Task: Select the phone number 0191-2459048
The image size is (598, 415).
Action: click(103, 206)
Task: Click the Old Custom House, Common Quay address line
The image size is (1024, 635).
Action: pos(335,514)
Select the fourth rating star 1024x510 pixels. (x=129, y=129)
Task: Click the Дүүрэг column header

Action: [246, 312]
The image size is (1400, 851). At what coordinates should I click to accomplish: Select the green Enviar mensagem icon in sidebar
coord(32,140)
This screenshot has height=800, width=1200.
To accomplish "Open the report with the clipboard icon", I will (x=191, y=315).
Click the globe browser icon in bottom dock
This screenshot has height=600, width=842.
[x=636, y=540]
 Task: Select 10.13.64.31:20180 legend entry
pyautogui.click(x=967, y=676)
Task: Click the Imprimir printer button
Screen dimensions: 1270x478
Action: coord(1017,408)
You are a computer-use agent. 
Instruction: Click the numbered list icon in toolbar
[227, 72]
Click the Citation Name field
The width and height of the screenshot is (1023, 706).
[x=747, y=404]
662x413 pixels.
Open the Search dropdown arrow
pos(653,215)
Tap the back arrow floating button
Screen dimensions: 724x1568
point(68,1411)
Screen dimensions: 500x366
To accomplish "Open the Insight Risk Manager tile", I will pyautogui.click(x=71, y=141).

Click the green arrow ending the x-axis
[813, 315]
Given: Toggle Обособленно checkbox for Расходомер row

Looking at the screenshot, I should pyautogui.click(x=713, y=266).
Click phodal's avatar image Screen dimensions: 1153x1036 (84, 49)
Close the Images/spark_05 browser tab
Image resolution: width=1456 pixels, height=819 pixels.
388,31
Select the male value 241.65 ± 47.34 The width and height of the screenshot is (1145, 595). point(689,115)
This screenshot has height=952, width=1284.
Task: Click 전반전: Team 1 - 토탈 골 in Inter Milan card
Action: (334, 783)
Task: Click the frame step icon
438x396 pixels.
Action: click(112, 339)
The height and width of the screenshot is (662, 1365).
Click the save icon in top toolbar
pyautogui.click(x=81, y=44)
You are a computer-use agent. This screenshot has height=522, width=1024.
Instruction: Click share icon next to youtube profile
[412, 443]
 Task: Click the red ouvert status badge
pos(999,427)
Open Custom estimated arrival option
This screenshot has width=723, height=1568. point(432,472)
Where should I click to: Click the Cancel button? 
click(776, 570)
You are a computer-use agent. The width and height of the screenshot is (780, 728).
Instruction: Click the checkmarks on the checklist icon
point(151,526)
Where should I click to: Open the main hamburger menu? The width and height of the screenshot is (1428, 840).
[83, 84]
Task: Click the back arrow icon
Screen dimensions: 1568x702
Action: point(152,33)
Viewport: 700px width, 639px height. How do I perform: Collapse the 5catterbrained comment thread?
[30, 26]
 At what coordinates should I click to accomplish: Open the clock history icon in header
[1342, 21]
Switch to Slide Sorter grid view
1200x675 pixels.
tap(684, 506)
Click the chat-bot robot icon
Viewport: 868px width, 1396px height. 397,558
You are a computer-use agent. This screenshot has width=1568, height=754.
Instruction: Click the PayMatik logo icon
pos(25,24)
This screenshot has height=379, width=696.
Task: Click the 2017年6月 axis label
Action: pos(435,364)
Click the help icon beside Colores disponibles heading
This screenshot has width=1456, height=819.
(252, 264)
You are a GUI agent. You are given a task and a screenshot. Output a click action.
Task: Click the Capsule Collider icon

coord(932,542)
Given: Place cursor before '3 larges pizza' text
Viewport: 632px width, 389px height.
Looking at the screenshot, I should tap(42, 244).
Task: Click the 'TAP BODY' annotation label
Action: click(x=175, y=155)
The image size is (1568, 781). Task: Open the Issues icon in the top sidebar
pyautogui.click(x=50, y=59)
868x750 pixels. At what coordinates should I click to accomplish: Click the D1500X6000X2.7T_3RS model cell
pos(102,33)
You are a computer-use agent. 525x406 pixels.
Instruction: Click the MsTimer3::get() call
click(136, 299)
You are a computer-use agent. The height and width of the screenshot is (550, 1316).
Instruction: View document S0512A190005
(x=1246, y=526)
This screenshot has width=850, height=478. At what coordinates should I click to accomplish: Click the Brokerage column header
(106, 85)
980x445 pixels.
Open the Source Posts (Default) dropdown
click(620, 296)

Aim of the exercise – Copy out again, unchanged, everything from the start of the material down through the line containing "Action: [246, 312]".

Finished task –
Task: Select the phone number 0191-2459048
The image size is (598, 415).
Action: click(103, 206)
Task: Click the Old Custom House, Common Quay address line
The image size is (1024, 635).
Action: pos(335,514)
Select the fourth rating star 1024x510 pixels. (x=129, y=129)
Task: Click the Дүүрэг column header

Action: [246, 312]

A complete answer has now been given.